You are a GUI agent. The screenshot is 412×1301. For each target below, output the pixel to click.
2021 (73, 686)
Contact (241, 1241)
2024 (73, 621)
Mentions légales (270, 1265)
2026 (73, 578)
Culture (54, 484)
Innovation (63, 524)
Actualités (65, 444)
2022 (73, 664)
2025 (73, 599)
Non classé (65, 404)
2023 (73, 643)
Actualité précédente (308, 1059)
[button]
====
All the entries above are to be transcribed without any alteration.

You are a GUI agent. The screenshot is 412×1301. For each target below, output the pixel to click.
2021 (73, 686)
Contact (241, 1241)
2024 (73, 621)
Mentions légales (270, 1265)
2026 (73, 578)
Culture (54, 484)
Innovation (63, 524)
Actualités (65, 444)
2022 (73, 664)
2025 (73, 599)
Non classé (65, 404)
2023 (73, 643)
Actualité précédente (308, 1059)
[button]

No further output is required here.